→ Task data
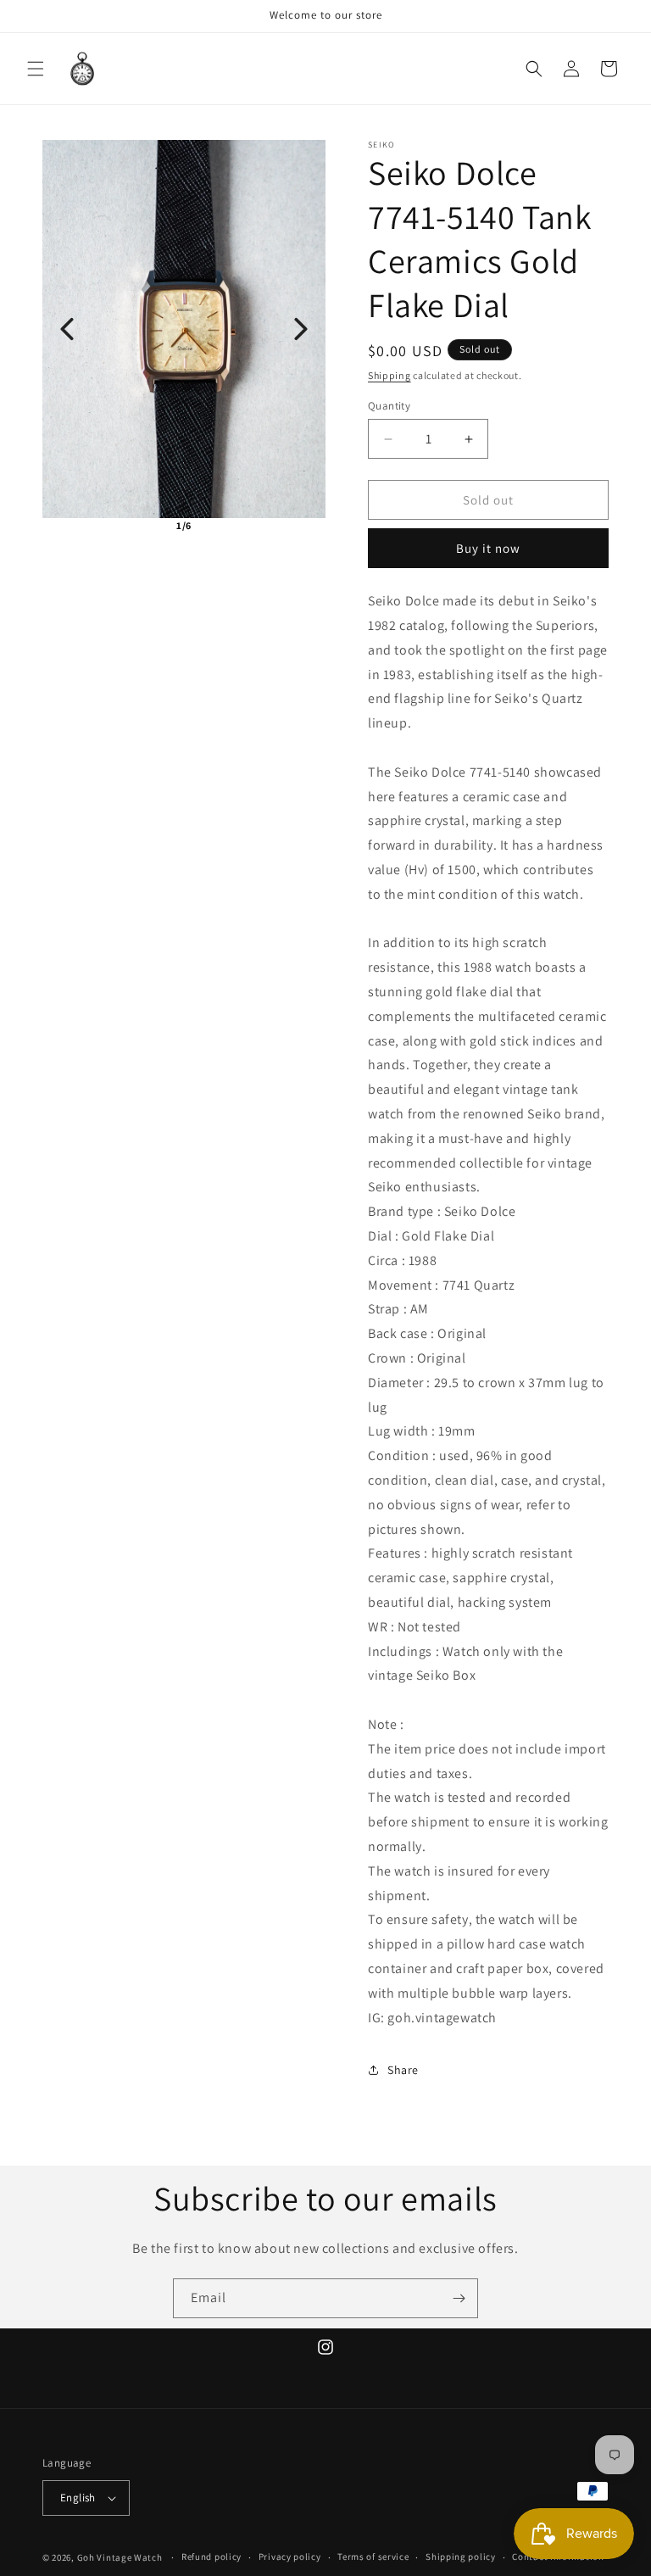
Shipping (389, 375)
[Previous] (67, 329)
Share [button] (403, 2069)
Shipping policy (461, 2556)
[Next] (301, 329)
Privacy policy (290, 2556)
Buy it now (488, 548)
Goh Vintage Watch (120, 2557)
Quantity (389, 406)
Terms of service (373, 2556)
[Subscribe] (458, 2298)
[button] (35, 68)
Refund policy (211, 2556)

...

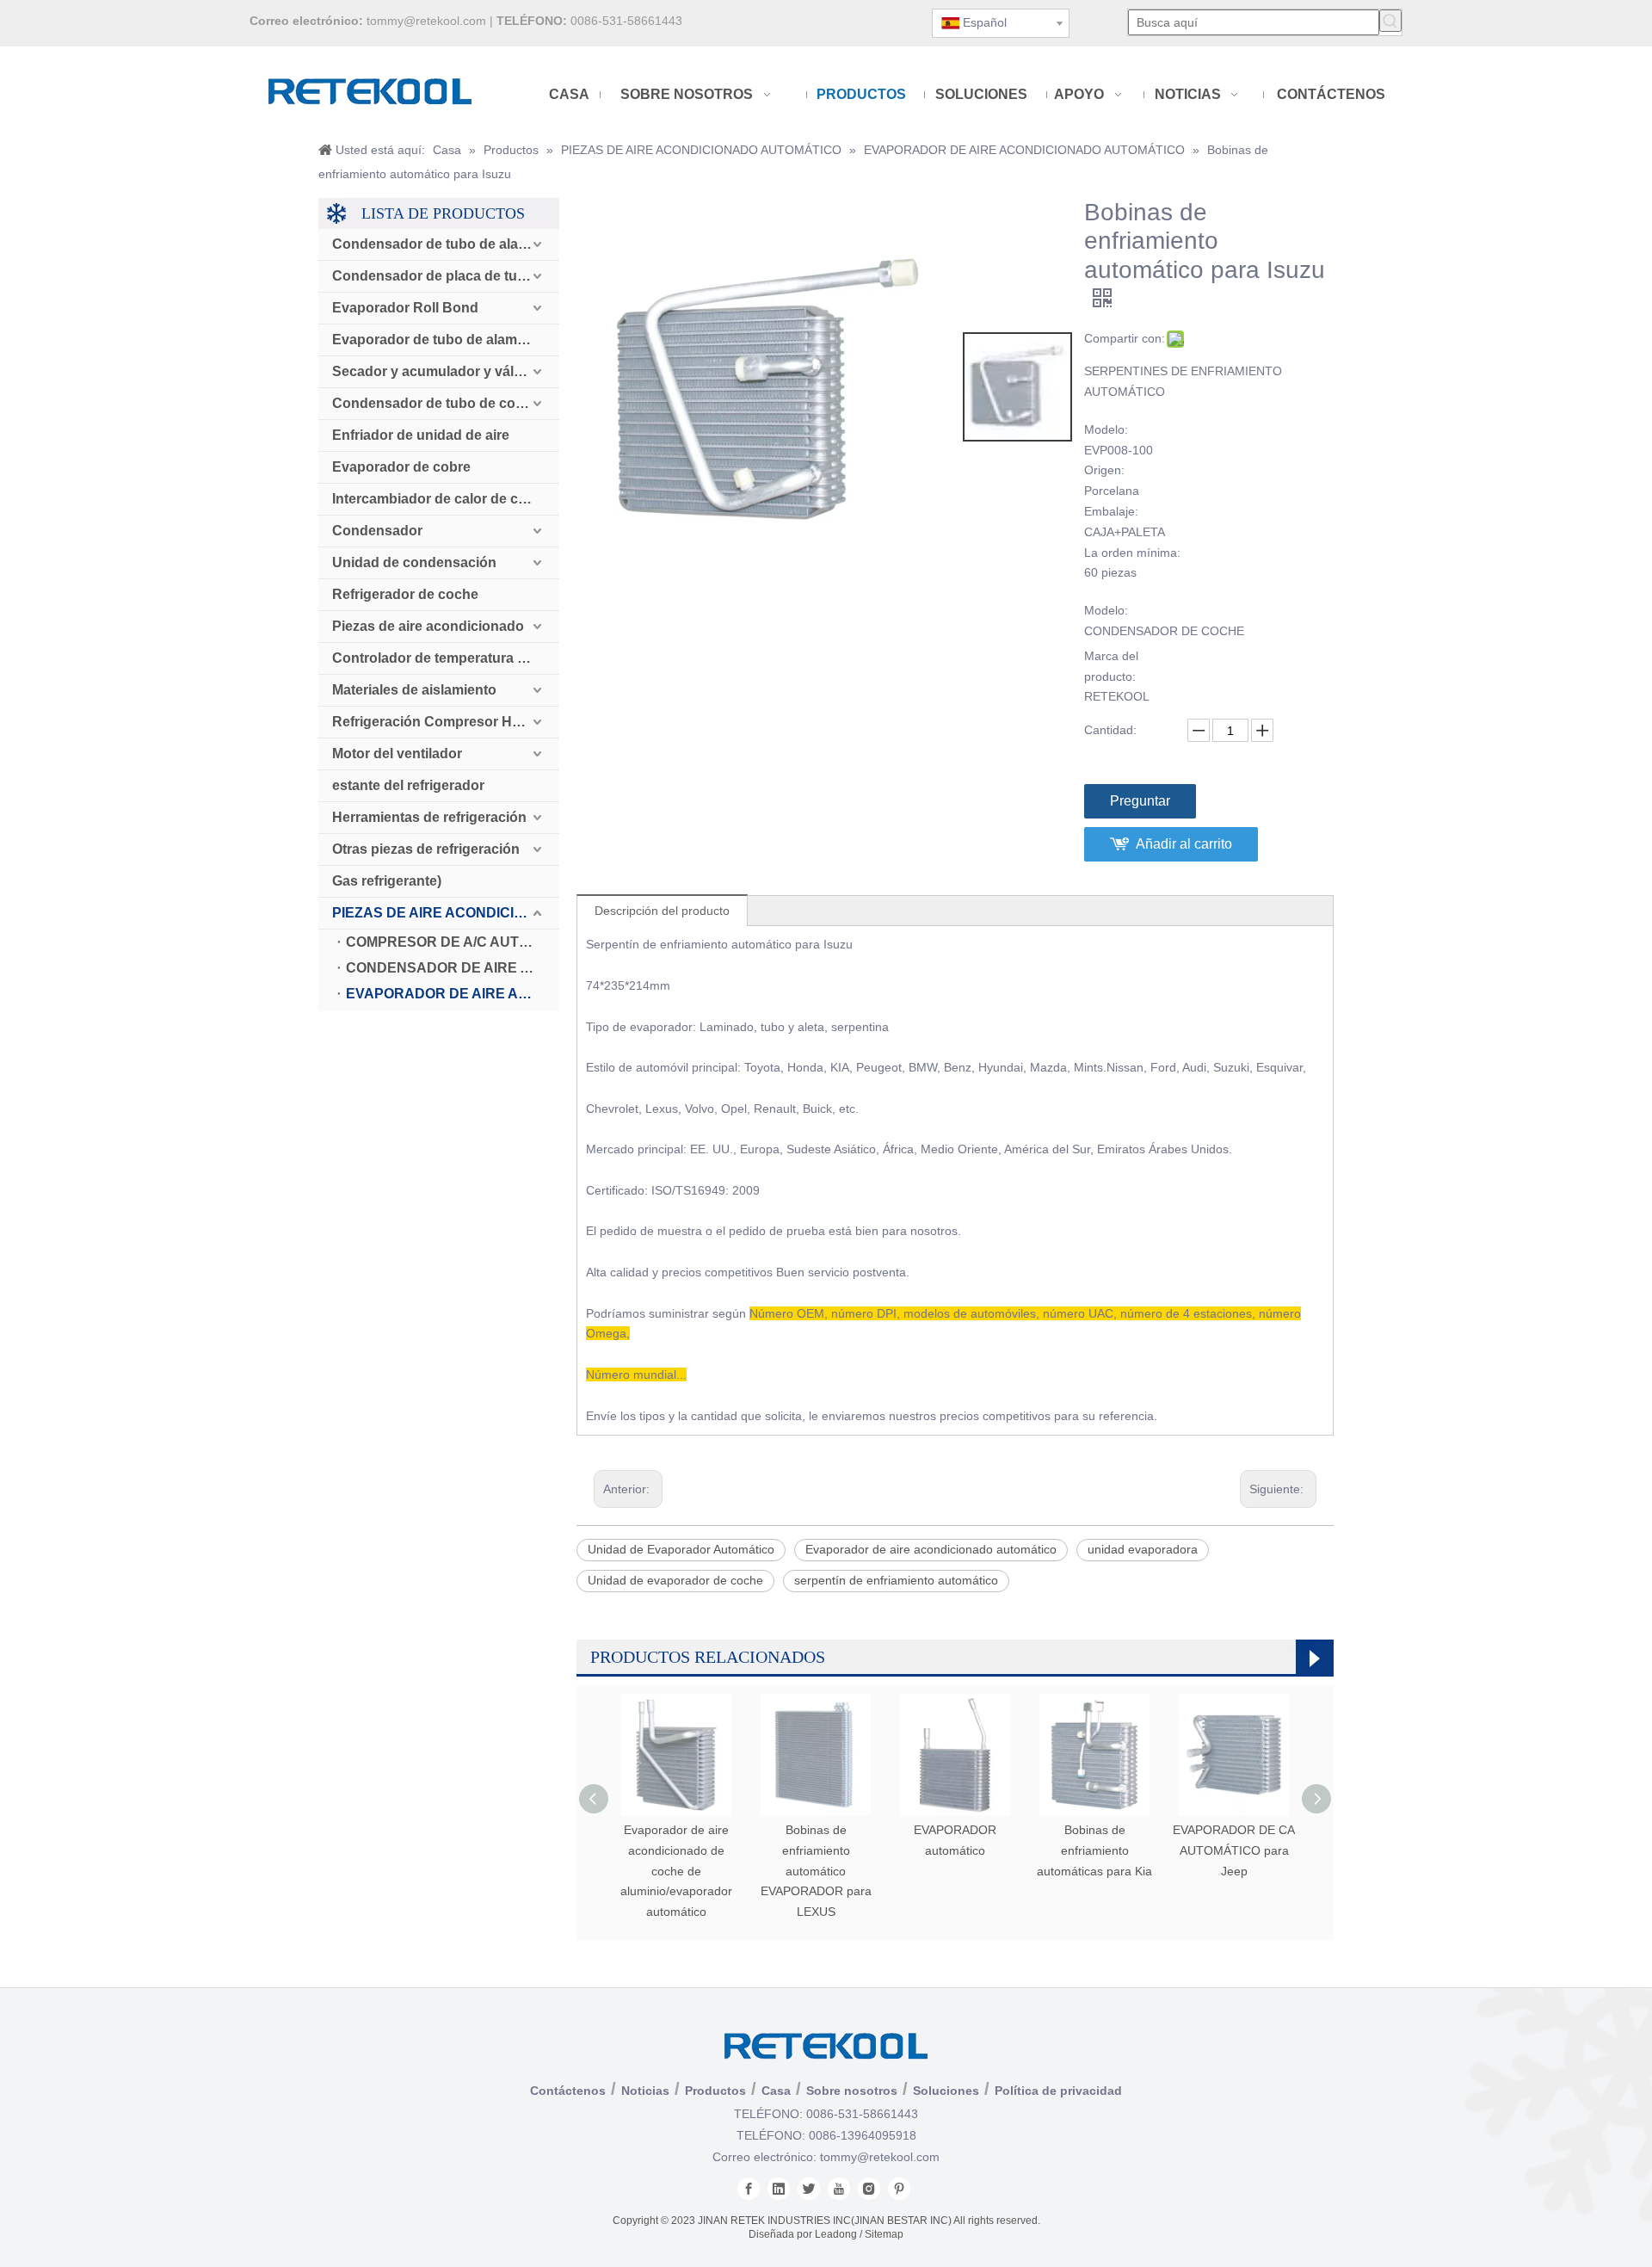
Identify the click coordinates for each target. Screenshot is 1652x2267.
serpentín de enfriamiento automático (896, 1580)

→ What needs to be done
Retype only this portion of the data above: the line containing "Share [button] (403, 2069)", the line containing "Refund policy (211, 2556)", and all lines between them, exactly.

→ Answer area
Share [button] (403, 2069)
Shipping policy (461, 2556)
[Next] (301, 329)
Privacy policy (290, 2556)
Buy it now (488, 548)
Goh Vintage Watch (120, 2557)
Quantity (389, 406)
Terms of service (373, 2556)
[Subscribe] (458, 2298)
[button] (35, 68)
Refund policy (211, 2556)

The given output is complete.